In particular, the AE model is confirmed not being good solution for obtaining a robust representation of the input data with missing data in the central part.

For UCI dataset, the models with shared convolutional layers are the best choices. AE-A-ONLY-SYNTH-CNN outperforms other models (except for Sub_metering_1 and Sub_metering_3 where it is the second best model after AE-A-ONLY-SYNTH and AE-A-ALL-CNN model, respectively) and AE-A-ALL-CNN outperforms other models for Sub_metering_3 and it is the second best model for Sub_metering_2 and Sub_metering_4 after AE-A-ONLY-SYNTH-CNN. Moreover, AE-A-ALL-CNN model presents an average improvement over IMPUTER of about 3%, over AE of about 19% and over AE-D of about 13%.

Also for REFIT dataset, the models with shared convolutional layers are the best choices. AE-A-ALL-CNN outperforms other models (except for Appliance_2) and AE-A-ONLY-SYNTH-CNN is in the top 5 models (except for Appliance_3). AE-A-ALL-CNN model shows an average improvement over IMPUTER of about 12%, over AE of about 22% and over AE-D of about 19%. These results show how a proper augmentation dataset, with missing values distributed as expected in a real situation (in this case in the central part), together with a convolutional fusion layer, is a preferable choice respect to other presented solutions. In particular, if we focus only on the two most employed approaches (AE-D and IMPUTER), in presence of one half of the input signal, in the central part, completely erased, AE-A-ALL-CNN presents an improvement of the imputation capability in the average of about 12%.

If the erasure pattern changes, for instance, the samples are removed randomly (Tables 6 and 7), we can observe an interesting behavior. For UCI dataset, AE-A-ALL-CNN, is the second best model after IMPUTER, while in REFIT dataset, it is able to outperform other approaches (except for Appliance_2). Moreover, AE-A-ALL-CNN model, for UCI dataset, presents an average improvement over UAE of about 19% and over UAE-D of about 5%, and for REFIT dataset, it presents an average improvement over IMPUTER of about 7%, over UAE of about 19% and over UAE-D of about 13%.
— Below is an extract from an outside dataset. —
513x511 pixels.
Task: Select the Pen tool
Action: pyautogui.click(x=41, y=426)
These simulations seem to confirm that training the model modifying the input patterns following the same percentage and missing pattern that can be observed in the real context, helps the imputation of missing values. The prior information on the missing data process can help to construct a more robust representation. Often this information is not available and hence we can augment the dataset adding records that contains erasures distributed following several patterns that, eventually, can occur as with AE-A-ALL or AE-A-ALL-CNN models. The latter emerges as a very good model in both situations, when the missing patterns are distributed in the central part or randomly.
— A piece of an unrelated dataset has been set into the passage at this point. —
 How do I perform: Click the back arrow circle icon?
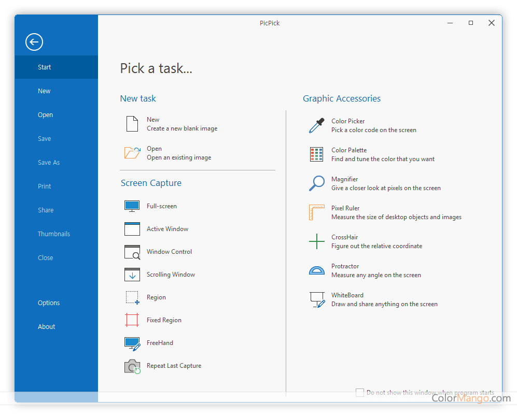34,42
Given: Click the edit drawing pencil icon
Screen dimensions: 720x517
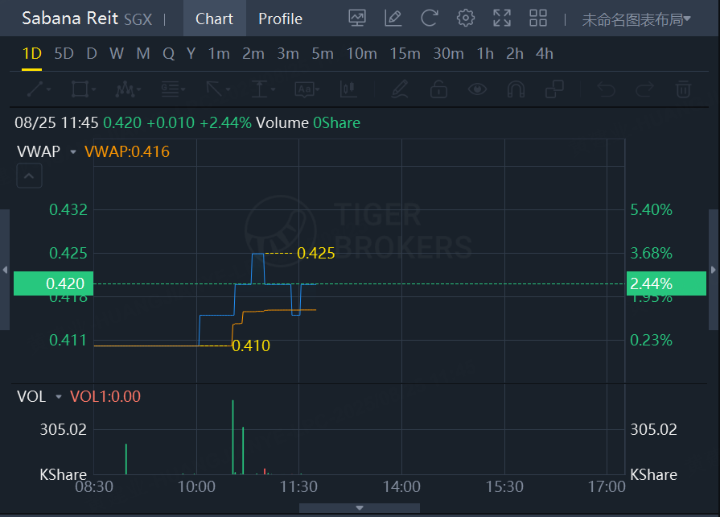Looking at the screenshot, I should (393, 18).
These results suggest that, designing properly the data augmentation phase, we can make the representation more robust to some particular missing patterns than others. In this way we can, for example, impute missing data that follow a particular missing pattern, but be transparent to other types of corruption that it is necessary to be “transmitted” to following task in the pipeline (e.g. anomaly detector).

In order to assess the impact of the augmentation and of the convolutional neural network as shared encoder, in the Fig. 10 we show the imputation results with the classical Autoencoder approach, then we introduce the data augmentation and finally we employ the convolutional fusion layer. From the graph it is evident how the proposed solutions improve the imputation capability of the architecture and that both convolutional shared encoder and the augmentation have an important role in the final results.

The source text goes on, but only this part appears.